-- GIVEN ENTRIES follows --

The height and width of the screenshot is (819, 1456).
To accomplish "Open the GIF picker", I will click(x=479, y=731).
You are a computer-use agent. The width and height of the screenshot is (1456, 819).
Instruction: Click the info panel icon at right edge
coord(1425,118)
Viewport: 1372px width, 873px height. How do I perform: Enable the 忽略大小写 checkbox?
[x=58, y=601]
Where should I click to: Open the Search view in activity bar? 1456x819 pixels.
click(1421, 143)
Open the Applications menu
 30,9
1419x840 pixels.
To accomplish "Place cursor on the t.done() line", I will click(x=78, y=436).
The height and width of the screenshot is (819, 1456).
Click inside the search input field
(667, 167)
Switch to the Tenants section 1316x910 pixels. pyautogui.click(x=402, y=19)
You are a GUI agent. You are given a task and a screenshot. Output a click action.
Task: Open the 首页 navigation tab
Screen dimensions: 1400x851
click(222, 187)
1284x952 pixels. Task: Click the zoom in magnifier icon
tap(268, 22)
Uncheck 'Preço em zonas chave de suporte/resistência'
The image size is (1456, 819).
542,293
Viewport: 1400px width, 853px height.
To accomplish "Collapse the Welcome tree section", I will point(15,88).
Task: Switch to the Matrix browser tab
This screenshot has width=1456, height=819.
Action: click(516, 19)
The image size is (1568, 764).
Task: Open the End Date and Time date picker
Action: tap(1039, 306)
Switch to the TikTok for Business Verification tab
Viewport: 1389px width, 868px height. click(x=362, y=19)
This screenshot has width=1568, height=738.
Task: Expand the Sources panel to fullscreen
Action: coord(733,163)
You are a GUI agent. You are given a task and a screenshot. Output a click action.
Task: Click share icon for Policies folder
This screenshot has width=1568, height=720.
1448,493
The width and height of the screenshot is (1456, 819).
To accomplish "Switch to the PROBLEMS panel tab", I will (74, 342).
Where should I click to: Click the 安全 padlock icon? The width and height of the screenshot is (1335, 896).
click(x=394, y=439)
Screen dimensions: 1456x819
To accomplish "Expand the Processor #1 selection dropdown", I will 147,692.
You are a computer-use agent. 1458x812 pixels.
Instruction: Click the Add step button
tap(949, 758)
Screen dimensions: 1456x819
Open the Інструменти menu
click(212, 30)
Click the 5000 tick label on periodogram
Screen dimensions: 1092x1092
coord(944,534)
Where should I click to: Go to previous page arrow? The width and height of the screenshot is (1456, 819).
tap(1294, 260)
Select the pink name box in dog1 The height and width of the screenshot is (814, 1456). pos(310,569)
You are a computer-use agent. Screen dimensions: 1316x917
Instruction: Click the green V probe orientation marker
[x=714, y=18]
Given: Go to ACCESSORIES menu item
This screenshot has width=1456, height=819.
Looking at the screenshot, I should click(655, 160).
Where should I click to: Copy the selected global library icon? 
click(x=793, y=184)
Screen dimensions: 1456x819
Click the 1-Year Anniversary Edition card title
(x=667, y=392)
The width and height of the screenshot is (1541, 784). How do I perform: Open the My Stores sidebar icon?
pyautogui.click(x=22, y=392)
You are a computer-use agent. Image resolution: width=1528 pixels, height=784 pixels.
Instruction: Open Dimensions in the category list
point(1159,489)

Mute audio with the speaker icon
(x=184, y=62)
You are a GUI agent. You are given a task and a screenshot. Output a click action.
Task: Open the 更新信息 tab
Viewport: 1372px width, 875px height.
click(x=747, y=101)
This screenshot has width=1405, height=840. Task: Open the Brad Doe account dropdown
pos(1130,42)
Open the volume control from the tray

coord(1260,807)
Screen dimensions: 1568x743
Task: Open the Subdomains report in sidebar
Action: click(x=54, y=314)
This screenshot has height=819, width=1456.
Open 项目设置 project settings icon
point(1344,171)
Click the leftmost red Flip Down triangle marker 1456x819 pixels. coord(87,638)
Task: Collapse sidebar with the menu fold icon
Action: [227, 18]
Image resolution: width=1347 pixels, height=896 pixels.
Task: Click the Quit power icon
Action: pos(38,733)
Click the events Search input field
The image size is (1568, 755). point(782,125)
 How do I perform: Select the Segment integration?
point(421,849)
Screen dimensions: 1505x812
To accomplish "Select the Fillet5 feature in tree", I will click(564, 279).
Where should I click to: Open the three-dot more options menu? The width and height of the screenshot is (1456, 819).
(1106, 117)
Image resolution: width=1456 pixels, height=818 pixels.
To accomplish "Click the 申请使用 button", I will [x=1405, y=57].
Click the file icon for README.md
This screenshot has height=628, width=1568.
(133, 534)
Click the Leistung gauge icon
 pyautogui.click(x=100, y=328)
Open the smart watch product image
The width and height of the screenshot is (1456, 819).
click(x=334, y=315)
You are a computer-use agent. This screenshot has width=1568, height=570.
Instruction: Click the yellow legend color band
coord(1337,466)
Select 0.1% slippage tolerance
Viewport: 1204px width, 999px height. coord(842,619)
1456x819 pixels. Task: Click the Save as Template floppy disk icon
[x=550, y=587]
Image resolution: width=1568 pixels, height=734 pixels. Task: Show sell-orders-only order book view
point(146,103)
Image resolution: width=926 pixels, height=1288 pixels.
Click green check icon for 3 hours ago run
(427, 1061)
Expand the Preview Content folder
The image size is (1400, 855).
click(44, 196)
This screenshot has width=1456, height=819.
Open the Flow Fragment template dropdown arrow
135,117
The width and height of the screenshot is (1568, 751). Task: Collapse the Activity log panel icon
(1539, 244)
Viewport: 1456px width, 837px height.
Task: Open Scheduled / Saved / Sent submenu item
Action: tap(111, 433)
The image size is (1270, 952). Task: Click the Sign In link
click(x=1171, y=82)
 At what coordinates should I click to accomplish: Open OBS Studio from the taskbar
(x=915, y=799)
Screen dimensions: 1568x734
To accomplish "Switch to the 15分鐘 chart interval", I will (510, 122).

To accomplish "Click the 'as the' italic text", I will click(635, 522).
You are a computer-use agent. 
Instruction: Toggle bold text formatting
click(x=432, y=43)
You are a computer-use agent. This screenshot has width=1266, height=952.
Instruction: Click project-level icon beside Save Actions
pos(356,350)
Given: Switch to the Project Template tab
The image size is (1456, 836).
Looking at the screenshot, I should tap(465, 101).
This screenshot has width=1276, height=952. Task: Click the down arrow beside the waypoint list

-- GIVEN ENTRIES concluded --

| GOAL OF THE EXERCISE |
What is needed is a word-for-word copy of all the entries.

| RESPONSE AREA |
The height and width of the screenshot is (819, 1456).
To accomplish "Open the GIF picker", I will click(x=479, y=731).
You are a computer-use agent. The width and height of the screenshot is (1456, 819).
Instruction: Click the info panel icon at right edge
coord(1425,118)
Viewport: 1372px width, 873px height. How do I perform: Enable the 忽略大小写 checkbox?
[x=58, y=601]
Where should I click to: Open the Search view in activity bar? 1456x819 pixels.
click(1421, 143)
Open the Applications menu
 30,9
1419x840 pixels.
To accomplish "Place cursor on the t.done() line", I will click(x=78, y=436).
The height and width of the screenshot is (819, 1456).
Click inside the search input field
(667, 167)
Switch to the Tenants section 1316x910 pixels. pyautogui.click(x=402, y=19)
You are a GUI agent. You are given a task and a screenshot. Output a click action.
Task: Open the 首页 navigation tab
Screen dimensions: 1400x851
click(222, 187)
1284x952 pixels. Task: Click the zoom in magnifier icon
tap(268, 22)
Uncheck 'Preço em zonas chave de suporte/resistência'
The image size is (1456, 819).
542,293
Viewport: 1400px width, 853px height.
To accomplish "Collapse the Welcome tree section", I will point(15,88).
Task: Switch to the Matrix browser tab
This screenshot has width=1456, height=819.
Action: click(516, 19)
The image size is (1568, 764).
Task: Open the End Date and Time date picker
Action: tap(1039, 306)
Switch to the TikTok for Business Verification tab
Viewport: 1389px width, 868px height. click(x=362, y=19)
This screenshot has width=1568, height=738.
Task: Expand the Sources panel to fullscreen
Action: coord(733,163)
You are a GUI agent. You are given a task and a screenshot. Output a click action.
Task: Click share icon for Policies folder
This screenshot has width=1568, height=720.
1448,493
The width and height of the screenshot is (1456, 819).
To accomplish "Switch to the PROBLEMS panel tab", I will (74, 342).
Where should I click to: Click the 安全 padlock icon? The width and height of the screenshot is (1335, 896).
click(x=394, y=439)
Screen dimensions: 1456x819
To accomplish "Expand the Processor #1 selection dropdown", I will 147,692.
You are a computer-use agent. 1458x812 pixels.
Instruction: Click the Add step button
tap(949, 758)
Screen dimensions: 1456x819
Open the Інструменти menu
click(212, 30)
Click the 5000 tick label on periodogram
Screen dimensions: 1092x1092
coord(944,534)
Where should I click to: Go to previous page arrow? The width and height of the screenshot is (1456, 819).
tap(1294, 260)
Select the pink name box in dog1 The height and width of the screenshot is (814, 1456). pos(310,569)
You are a computer-use agent. Screen dimensions: 1316x917
Instruction: Click the green V probe orientation marker
[x=714, y=18]
Given: Go to ACCESSORIES menu item
This screenshot has width=1456, height=819.
Looking at the screenshot, I should click(655, 160).
Where should I click to: Copy the selected global library icon? 
click(x=793, y=184)
Screen dimensions: 1456x819
Click the 1-Year Anniversary Edition card title
(x=667, y=392)
The width and height of the screenshot is (1541, 784). How do I perform: Open the My Stores sidebar icon?
pyautogui.click(x=22, y=392)
You are a computer-use agent. Image resolution: width=1528 pixels, height=784 pixels.
Instruction: Open Dimensions in the category list
point(1159,489)

Mute audio with the speaker icon
(x=184, y=62)
You are a GUI agent. You are given a task and a screenshot. Output a click action.
Task: Open the 更新信息 tab
Viewport: 1372px width, 875px height.
click(x=747, y=101)
This screenshot has width=1405, height=840. Task: Open the Brad Doe account dropdown
pos(1130,42)
Open the volume control from the tray

coord(1260,807)
Screen dimensions: 1568x743
Task: Open the Subdomains report in sidebar
Action: click(x=54, y=314)
This screenshot has height=819, width=1456.
Open 项目设置 project settings icon
point(1344,171)
Click the leftmost red Flip Down triangle marker 1456x819 pixels. coord(87,638)
Task: Collapse sidebar with the menu fold icon
Action: [227, 18]
Image resolution: width=1347 pixels, height=896 pixels.
Task: Click the Quit power icon
Action: pos(38,733)
Click the events Search input field
The image size is (1568, 755). point(782,125)
 How do I perform: Select the Segment integration?
point(421,849)
Screen dimensions: 1505x812
To accomplish "Select the Fillet5 feature in tree", I will click(564, 279).
Where should I click to: Open the three-dot more options menu? The width and height of the screenshot is (1456, 819).
(1106, 117)
Image resolution: width=1456 pixels, height=818 pixels.
To accomplish "Click the 申请使用 button", I will [x=1405, y=57].
Click the file icon for README.md
This screenshot has height=628, width=1568.
(133, 534)
Click the Leistung gauge icon
 pyautogui.click(x=100, y=328)
Open the smart watch product image
The width and height of the screenshot is (1456, 819).
click(x=334, y=315)
You are a computer-use agent. This screenshot has width=1568, height=570.
Instruction: Click the yellow legend color band
coord(1337,466)
Select 0.1% slippage tolerance
Viewport: 1204px width, 999px height. coord(842,619)
1456x819 pixels. Task: Click the Save as Template floppy disk icon
[x=550, y=587]
Image resolution: width=1568 pixels, height=734 pixels. Task: Show sell-orders-only order book view
point(146,103)
Image resolution: width=926 pixels, height=1288 pixels.
Click green check icon for 3 hours ago run
(427, 1061)
Expand the Preview Content folder
The image size is (1400, 855).
click(44, 196)
This screenshot has width=1456, height=819.
Open the Flow Fragment template dropdown arrow
135,117
The width and height of the screenshot is (1568, 751). Task: Collapse the Activity log panel icon
(1539, 244)
Viewport: 1456px width, 837px height.
Task: Open Scheduled / Saved / Sent submenu item
Action: tap(111, 433)
The image size is (1270, 952). Task: Click the Sign In link
click(x=1171, y=82)
 At what coordinates should I click to accomplish: Open OBS Studio from the taskbar
(x=915, y=799)
Screen dimensions: 1568x734
To accomplish "Switch to the 15分鐘 chart interval", I will (510, 122).

To accomplish "Click the 'as the' italic text", I will click(635, 522).
You are a computer-use agent. 
Instruction: Toggle bold text formatting
click(x=432, y=43)
You are a computer-use agent. This screenshot has width=1266, height=952.
Instruction: Click project-level icon beside Save Actions
pos(356,350)
Given: Switch to the Project Template tab
The image size is (1456, 836).
Looking at the screenshot, I should tap(465, 101).
This screenshot has width=1276, height=952. Task: Click the down arrow beside the waypoint list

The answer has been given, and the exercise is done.